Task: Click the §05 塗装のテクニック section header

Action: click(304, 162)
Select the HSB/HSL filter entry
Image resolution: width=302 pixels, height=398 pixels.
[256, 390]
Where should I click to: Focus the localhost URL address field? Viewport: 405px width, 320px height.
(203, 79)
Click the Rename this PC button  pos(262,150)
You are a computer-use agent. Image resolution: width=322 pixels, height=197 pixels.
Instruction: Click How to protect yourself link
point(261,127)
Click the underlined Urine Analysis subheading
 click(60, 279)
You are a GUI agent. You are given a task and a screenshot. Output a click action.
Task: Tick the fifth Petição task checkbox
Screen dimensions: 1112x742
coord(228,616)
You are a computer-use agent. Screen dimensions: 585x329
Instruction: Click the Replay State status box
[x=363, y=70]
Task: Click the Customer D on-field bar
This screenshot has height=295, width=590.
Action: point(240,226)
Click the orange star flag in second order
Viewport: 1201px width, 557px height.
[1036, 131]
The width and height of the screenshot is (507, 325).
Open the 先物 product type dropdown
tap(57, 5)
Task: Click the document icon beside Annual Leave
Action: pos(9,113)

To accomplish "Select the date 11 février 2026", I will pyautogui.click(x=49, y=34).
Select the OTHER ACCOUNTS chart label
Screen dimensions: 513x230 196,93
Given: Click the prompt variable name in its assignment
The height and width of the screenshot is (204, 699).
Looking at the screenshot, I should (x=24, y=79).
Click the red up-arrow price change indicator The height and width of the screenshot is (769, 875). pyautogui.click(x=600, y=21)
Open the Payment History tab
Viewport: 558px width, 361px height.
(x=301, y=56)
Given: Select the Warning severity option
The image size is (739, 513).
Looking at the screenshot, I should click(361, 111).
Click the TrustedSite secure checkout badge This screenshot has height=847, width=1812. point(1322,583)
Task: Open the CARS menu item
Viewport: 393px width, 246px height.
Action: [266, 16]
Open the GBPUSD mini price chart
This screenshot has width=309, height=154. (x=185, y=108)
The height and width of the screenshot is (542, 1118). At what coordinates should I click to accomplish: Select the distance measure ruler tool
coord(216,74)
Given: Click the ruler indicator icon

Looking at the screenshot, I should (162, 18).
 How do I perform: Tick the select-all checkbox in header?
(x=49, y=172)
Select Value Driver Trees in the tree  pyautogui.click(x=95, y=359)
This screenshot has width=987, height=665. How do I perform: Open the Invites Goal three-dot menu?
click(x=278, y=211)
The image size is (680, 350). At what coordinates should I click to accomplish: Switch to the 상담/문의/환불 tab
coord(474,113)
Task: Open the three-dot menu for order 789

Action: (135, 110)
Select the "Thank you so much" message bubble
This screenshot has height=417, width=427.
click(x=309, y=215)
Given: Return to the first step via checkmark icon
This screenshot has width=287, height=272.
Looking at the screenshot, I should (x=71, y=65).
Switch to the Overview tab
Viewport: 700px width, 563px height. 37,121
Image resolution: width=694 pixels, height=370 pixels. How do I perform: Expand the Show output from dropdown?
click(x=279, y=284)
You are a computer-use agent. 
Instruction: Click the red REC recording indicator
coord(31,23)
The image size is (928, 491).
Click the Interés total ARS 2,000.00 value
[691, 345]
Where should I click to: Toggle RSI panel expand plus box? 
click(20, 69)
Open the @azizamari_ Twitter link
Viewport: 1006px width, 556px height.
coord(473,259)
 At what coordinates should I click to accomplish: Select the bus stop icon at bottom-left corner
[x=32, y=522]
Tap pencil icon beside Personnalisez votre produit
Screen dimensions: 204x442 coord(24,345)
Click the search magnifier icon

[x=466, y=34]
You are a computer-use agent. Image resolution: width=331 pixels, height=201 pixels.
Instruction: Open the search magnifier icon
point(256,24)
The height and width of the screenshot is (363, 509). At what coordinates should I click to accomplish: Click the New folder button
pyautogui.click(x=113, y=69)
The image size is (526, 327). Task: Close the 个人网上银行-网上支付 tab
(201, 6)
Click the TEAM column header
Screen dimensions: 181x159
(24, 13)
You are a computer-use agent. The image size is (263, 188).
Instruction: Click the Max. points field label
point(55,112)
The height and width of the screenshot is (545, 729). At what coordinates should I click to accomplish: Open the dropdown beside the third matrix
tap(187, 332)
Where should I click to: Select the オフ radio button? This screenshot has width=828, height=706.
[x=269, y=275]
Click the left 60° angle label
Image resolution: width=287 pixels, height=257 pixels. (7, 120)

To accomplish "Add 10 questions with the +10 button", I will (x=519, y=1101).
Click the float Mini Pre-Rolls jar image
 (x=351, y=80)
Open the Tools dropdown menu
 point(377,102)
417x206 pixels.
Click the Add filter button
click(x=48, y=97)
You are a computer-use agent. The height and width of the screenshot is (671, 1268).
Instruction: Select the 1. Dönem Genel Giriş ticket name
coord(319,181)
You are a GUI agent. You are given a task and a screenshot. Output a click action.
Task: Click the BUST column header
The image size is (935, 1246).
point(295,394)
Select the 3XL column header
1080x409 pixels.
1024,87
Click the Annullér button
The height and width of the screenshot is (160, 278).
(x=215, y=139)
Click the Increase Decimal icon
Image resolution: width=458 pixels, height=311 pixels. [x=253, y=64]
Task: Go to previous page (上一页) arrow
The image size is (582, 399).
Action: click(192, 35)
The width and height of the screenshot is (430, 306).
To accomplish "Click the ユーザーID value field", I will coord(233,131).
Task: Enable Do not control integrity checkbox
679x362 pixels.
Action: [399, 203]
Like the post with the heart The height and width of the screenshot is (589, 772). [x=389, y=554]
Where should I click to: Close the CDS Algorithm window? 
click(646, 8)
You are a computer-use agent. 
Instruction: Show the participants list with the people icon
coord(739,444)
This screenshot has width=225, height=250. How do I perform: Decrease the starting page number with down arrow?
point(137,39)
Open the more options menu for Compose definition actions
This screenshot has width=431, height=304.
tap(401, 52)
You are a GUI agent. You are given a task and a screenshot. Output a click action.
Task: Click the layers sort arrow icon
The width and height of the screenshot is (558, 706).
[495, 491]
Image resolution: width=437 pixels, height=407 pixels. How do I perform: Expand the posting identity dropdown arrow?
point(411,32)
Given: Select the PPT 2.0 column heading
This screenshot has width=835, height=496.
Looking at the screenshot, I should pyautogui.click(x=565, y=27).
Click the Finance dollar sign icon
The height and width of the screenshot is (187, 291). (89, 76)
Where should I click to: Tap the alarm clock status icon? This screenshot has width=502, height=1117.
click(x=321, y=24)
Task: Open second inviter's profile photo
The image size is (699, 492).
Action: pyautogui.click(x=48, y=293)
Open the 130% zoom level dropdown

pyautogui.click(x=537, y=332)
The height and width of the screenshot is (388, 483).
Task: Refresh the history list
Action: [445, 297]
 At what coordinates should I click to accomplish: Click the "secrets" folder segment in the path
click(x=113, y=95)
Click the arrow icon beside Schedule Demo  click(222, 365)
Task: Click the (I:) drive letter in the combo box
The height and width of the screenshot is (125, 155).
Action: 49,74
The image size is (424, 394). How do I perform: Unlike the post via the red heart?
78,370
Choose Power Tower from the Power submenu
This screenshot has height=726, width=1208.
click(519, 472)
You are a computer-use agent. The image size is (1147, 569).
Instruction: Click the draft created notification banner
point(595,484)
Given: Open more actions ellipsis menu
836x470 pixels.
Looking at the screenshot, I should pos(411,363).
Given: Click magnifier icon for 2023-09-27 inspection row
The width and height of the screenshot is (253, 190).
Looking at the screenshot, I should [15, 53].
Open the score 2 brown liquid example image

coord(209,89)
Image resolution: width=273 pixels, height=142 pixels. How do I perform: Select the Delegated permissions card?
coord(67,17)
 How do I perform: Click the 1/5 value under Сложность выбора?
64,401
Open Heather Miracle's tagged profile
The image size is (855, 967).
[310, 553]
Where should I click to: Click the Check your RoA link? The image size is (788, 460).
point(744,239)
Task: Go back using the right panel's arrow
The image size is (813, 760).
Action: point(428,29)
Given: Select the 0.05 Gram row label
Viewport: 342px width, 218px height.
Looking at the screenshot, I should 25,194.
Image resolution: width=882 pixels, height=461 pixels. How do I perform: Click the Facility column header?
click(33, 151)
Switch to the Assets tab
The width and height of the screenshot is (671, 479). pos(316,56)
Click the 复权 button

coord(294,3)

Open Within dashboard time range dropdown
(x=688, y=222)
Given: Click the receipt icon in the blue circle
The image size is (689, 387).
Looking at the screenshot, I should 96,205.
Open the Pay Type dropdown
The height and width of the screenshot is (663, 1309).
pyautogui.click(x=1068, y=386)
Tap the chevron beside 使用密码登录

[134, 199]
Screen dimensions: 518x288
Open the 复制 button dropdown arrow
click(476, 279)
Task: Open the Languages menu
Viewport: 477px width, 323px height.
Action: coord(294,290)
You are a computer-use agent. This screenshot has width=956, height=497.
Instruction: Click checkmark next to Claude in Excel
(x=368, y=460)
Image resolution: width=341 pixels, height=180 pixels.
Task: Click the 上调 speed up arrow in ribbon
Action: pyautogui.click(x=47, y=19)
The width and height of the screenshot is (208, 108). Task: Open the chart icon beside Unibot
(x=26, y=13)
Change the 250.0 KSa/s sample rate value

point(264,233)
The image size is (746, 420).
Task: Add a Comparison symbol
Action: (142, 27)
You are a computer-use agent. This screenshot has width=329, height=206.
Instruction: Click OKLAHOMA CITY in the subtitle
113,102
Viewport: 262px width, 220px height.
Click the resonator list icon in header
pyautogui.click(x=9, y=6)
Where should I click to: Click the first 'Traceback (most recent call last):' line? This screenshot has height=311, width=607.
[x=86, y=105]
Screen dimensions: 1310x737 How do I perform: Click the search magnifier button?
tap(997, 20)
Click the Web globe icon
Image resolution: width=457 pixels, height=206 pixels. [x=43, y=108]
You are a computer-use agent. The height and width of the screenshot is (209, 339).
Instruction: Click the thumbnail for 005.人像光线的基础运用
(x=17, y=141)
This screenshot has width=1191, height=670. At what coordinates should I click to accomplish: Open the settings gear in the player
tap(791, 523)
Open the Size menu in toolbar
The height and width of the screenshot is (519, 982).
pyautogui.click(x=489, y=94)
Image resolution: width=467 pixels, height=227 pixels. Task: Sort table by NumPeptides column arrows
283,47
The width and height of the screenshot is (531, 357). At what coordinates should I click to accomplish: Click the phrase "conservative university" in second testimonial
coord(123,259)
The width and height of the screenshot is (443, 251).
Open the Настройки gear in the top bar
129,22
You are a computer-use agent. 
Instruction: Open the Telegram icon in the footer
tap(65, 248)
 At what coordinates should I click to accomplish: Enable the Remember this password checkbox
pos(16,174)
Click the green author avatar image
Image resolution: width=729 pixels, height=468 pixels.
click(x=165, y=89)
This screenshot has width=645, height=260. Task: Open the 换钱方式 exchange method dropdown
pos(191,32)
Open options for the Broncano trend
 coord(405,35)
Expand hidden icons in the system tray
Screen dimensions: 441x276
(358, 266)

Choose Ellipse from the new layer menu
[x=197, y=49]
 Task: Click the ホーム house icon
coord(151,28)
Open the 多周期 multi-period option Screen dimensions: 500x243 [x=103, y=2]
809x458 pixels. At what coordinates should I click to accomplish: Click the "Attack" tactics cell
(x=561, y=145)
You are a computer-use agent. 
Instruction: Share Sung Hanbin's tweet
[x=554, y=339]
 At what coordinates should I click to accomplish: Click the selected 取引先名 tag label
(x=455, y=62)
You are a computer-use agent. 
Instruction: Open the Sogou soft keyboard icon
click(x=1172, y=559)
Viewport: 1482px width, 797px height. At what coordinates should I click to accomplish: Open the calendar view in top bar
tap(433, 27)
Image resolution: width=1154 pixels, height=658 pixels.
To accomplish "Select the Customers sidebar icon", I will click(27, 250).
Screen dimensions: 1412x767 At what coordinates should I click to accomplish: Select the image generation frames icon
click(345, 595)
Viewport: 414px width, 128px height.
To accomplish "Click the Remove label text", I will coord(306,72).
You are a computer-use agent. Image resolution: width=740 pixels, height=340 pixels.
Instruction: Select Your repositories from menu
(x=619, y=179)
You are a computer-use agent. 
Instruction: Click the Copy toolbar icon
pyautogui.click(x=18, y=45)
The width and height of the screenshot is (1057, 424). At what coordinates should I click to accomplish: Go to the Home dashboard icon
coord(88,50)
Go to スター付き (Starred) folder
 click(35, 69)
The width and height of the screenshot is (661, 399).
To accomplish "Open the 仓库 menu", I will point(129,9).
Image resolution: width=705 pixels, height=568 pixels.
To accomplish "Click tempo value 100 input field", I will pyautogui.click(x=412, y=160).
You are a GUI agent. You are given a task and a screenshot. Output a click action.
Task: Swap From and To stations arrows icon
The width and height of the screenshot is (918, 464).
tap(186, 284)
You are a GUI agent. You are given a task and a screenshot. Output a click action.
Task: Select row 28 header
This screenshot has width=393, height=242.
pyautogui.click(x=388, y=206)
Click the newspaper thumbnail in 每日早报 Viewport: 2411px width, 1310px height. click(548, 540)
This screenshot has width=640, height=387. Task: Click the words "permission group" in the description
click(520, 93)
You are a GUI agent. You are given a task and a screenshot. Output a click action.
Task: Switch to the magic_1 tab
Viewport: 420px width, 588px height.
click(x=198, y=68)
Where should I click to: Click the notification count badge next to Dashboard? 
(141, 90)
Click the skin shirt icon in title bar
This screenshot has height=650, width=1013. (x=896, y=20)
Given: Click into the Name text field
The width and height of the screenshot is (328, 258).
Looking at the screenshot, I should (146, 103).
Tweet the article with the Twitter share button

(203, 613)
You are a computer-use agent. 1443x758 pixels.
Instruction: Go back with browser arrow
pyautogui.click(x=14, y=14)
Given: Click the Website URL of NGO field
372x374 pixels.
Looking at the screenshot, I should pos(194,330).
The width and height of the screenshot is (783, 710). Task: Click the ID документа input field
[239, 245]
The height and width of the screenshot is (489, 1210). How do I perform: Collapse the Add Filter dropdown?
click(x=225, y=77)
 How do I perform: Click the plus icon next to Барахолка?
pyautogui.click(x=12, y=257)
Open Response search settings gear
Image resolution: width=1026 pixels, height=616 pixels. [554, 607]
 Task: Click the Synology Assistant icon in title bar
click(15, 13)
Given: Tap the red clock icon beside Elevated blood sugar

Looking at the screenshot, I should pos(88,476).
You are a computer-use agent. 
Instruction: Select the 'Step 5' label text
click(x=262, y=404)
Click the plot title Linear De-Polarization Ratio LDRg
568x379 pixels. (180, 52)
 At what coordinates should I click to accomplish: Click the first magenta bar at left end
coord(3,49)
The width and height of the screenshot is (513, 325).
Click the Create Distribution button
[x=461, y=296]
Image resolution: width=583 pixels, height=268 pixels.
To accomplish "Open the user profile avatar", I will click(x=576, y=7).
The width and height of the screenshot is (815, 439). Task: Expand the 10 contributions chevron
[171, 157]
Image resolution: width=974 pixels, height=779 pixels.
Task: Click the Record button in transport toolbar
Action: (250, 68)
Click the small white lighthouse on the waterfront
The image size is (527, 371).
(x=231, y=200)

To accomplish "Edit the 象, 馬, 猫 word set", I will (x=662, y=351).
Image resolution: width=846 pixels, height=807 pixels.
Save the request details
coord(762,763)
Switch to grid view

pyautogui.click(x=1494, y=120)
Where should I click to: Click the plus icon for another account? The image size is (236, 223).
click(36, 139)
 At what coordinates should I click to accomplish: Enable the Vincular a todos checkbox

○ ○ ○

## Task description
Looking at the entries above, can you reproduce exactly the lines from the one that holds "Viewport: 1482px width, 797px" through the one that holds "Image resolution: width=705", and only those?

## Written answer
Viewport: 1482px width, 797px height. At what coordinates should I click to accomplish: Open the calendar view in top bar
tap(433, 27)
Image resolution: width=1154 pixels, height=658 pixels.
To accomplish "Select the Customers sidebar icon", I will click(27, 250).
Screen dimensions: 1412x767 At what coordinates should I click to accomplish: Select the image generation frames icon
click(345, 595)
Viewport: 414px width, 128px height.
To accomplish "Click the Remove label text", I will coord(306,72).
You are a computer-use agent. Image resolution: width=740 pixels, height=340 pixels.
Instruction: Select Your repositories from menu
(x=619, y=179)
You are a computer-use agent. 
Instruction: Click the Copy toolbar icon
pyautogui.click(x=18, y=45)
The width and height of the screenshot is (1057, 424). At what coordinates should I click to accomplish: Go to the Home dashboard icon
coord(88,50)
Go to スター付き (Starred) folder
 click(35, 69)
The width and height of the screenshot is (661, 399).
To accomplish "Open the 仓库 menu", I will point(129,9).
Image resolution: width=705 pixels, height=568 pixels.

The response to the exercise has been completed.